Au lendemain de la chute du régime militaire, la plupart des Argentins ayant perdu des membres de leur famille et des amis entre 1975 et 1983, lors de la « Sale guerre », ont cru qu'avec le retour de la démocratie, le temps était venu pour les militaires de rendre des comptes. Cependant, ces derniers étaient peu disposés à reconnaître leurs méfaits et, encore aujourd'hui, ils justifient leurs gestes en insistant sur le fait qu' « ils ont défendu la nation contre la subversion » (Latin American Regional Reports : Southern Cone Report 7 févr. 1991).

Peu de temps après son investiture à la présidence en décembre 1983, Raúl Alfonsín, chef de l'Unión Cívica Radical (URC), a mis sur pied la « Commission nationale sur les personnes disparues » (CONADEP) qui avait pour mandat d'enquêter sur le sort et les allées et venues des personnes portées disparues (Americas Watch 1991, 14). Dans son rapport du mois de septembre 1984, la CONADEP a publié une liste de 8 960 personnes portées disparues (desaparecidos) sous les régimes militaires qui se sont succédé de 1976 à 1983. La CONADEP a précisé dans son rapport que son estimation du nombre des victimes était effectivement plus élevée, mais comme de nombreuses familles n'avaient pas fourni d'information sur les disparitions, elle ne pouvait être corroborée par des preuves documentaires (Ibid., 17).

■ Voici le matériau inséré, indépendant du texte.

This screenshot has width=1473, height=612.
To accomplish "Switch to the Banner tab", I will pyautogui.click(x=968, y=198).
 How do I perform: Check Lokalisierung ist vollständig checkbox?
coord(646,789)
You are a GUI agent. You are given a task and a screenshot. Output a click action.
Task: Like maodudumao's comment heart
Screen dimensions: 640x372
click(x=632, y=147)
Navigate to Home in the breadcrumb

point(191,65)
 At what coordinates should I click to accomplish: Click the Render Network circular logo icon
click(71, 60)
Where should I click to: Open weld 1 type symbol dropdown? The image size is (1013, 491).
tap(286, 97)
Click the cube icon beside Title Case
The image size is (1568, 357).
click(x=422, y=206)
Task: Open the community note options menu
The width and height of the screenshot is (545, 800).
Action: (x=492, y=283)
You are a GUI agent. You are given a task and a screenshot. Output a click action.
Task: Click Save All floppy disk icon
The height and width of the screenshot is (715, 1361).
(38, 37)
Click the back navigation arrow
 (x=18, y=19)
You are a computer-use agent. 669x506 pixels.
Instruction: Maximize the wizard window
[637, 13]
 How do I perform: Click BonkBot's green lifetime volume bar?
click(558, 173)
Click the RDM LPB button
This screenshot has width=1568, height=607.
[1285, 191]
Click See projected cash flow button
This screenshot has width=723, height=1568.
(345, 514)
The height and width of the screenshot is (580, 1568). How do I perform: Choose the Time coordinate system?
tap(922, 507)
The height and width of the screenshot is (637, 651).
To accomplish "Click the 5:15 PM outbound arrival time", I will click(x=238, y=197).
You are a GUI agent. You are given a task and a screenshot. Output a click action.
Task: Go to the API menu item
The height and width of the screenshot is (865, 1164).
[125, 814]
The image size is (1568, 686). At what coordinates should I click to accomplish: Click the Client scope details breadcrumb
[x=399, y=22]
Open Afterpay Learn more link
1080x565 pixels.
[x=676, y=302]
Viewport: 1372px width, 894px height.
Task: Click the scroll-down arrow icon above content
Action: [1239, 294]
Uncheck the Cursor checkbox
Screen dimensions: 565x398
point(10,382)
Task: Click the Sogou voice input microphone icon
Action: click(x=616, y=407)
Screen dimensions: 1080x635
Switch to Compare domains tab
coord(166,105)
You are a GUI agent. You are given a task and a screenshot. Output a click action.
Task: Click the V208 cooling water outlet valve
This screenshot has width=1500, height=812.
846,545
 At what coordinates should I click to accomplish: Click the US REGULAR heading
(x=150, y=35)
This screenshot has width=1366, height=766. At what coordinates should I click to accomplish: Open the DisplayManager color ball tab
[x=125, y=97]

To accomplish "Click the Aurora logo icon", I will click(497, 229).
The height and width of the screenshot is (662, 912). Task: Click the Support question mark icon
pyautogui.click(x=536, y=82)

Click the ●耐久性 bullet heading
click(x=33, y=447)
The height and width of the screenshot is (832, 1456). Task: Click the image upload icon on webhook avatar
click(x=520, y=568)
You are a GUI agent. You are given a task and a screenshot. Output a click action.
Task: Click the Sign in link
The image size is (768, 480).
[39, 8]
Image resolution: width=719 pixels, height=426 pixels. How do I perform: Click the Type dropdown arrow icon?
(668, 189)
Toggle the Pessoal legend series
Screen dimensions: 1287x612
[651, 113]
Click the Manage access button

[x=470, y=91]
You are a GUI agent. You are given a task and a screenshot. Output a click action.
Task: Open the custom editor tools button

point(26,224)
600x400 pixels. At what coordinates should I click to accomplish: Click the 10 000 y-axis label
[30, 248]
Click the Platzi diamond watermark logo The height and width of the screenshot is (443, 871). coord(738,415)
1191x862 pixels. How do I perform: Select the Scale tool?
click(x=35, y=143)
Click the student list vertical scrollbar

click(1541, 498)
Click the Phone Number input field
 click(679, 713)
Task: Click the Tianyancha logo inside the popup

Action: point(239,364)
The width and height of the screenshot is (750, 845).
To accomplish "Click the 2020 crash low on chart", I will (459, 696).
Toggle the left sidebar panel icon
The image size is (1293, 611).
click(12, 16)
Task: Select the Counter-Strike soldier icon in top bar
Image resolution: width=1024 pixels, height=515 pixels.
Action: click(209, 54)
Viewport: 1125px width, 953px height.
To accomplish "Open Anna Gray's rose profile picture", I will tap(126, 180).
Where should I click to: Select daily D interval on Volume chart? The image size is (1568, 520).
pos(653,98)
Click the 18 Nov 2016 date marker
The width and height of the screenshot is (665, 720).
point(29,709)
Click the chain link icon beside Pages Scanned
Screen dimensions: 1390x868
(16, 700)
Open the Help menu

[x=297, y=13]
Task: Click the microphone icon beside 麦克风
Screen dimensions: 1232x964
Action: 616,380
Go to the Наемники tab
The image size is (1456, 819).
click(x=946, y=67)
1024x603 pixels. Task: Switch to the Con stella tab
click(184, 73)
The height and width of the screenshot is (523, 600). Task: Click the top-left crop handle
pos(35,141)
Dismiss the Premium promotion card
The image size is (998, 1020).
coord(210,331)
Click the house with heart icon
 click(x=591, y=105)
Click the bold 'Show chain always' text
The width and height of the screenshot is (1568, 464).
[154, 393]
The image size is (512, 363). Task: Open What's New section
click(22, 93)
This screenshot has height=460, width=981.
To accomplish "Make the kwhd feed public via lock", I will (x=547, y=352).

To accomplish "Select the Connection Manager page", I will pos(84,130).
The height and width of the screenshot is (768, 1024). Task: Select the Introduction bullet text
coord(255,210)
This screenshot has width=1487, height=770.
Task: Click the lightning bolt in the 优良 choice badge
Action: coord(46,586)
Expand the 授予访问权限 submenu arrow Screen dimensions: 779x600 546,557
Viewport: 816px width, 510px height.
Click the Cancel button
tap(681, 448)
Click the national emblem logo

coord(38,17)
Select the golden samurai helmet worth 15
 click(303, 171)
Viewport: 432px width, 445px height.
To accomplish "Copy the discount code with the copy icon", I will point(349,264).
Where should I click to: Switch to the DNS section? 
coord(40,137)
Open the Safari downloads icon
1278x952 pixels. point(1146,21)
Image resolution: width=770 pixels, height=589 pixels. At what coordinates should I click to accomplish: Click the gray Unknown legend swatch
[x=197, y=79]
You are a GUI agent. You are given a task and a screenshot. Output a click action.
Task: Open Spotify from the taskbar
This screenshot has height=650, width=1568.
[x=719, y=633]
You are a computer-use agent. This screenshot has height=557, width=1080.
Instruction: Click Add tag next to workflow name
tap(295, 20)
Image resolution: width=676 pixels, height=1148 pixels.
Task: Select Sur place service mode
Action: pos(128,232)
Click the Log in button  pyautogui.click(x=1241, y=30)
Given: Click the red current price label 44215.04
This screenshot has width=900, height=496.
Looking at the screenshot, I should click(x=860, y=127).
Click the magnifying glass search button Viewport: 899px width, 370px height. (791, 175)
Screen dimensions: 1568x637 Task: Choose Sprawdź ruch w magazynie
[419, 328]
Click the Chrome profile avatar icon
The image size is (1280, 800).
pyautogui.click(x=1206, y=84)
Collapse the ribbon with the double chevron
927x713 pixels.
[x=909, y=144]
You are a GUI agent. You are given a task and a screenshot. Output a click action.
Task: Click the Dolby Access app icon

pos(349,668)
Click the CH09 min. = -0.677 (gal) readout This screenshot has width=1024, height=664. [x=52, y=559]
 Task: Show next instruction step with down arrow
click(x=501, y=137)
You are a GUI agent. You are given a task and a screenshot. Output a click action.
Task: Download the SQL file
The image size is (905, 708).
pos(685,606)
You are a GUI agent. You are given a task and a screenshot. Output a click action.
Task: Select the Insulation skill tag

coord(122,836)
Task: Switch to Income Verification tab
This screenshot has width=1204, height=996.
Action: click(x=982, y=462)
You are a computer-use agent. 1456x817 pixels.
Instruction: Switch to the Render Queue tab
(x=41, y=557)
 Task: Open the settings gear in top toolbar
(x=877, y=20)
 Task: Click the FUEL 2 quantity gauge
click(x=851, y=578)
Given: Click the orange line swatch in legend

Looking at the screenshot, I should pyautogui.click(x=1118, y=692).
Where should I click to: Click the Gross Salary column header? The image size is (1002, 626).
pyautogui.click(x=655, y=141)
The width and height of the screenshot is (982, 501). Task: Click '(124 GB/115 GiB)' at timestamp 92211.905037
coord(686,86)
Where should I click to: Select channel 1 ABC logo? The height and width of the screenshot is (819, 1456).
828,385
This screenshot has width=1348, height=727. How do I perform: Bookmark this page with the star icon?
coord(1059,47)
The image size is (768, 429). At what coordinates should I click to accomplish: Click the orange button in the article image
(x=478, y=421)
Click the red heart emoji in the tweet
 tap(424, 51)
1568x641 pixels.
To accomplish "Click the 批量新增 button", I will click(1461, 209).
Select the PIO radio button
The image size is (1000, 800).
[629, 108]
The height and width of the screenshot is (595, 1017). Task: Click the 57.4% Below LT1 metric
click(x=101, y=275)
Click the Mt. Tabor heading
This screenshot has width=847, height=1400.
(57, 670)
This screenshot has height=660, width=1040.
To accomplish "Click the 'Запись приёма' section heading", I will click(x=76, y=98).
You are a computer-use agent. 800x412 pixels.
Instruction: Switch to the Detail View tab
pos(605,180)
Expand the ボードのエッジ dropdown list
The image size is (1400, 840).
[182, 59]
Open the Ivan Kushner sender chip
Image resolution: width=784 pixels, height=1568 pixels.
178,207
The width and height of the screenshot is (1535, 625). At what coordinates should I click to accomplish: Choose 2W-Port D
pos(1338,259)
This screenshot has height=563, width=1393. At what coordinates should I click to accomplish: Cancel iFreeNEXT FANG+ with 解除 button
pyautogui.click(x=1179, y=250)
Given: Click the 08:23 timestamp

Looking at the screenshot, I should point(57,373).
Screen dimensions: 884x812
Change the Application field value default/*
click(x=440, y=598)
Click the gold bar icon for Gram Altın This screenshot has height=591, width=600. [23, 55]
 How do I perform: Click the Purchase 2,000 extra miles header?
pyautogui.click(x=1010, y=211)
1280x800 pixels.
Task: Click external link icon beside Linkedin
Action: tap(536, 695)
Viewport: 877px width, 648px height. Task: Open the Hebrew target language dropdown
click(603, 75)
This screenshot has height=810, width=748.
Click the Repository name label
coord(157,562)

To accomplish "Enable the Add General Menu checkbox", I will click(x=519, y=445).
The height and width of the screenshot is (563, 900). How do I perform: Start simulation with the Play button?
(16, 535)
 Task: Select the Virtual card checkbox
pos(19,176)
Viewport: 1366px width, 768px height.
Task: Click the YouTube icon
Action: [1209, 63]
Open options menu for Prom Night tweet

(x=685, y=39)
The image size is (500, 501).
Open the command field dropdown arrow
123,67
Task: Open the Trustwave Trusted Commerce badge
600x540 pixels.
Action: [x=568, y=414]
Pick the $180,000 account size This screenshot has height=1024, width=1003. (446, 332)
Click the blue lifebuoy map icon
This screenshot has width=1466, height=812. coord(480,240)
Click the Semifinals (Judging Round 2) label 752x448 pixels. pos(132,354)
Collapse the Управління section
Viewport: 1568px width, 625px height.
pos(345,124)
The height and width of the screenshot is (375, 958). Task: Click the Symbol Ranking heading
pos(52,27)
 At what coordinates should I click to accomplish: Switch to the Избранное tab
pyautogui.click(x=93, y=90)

Alfonsín devait accomplir deux tâches dont les objectifs étaient liés de manière intrinsèque. En premier lieu, il devait ramener la stabilité politique et économique dans le but de maintenir, mais aussi de promouvoir la démocratie. En second lieu, il devait amener ceux qui se seraient livrés à des violations des droits de la personne à répondre de leurs actes.

2.     LES VIOLATEURS DES DROITS DE LA PERSONNE SOUS LE REGIME MILITAIRE

2.1                Les lois du Punto final et de l'Obediencia Debida

Trois jours après son assermentation, le président Alfonsín, élu après avoir mené une campagne axée sur les droits de la personne, a fait la une des médias du monde entier lorsqu'il a demandé qu'on soumette à des enquêtes et qu'on traduise en justice ceux qui « auraient été directement ou indirectement les auteurs, les instigateurs ou les instruments des violations des droits de la personne perpétrées de 1976 à 1983 » (Human Rights Quarterly févr. 1990, 20). Ces mesures ont abouti à l'inculpation et à la condamnation de cinq ex-commandants en chef, dont deux anciens présidents, ainsi qu'à la formulation de 1 700 mises en accusation contre moins de « 500 membres du personnel militaire et des forces de sécurité qui, par les ordres qu'ils ont donnés et par leur participation directe, ont été impliqué dans les enlèvements, les assassinats, les séances de torture et les autres crimes commis dans le cadre de la "guerre contre la subversion" » (Ibid., 18, 20).

Alfonsín a aussi présenté des « projets de loi qui condamnerait à des peines plus sévères les personnes reconnues coupables de torture et criminaliserait toute prise de contrôle du gouvernement par les armes ». Il a facilité et a rendu obligatoire les poursuites contre les organisateurs de rébellions et des coups d'état militaires (Americas Watch 1991, 13).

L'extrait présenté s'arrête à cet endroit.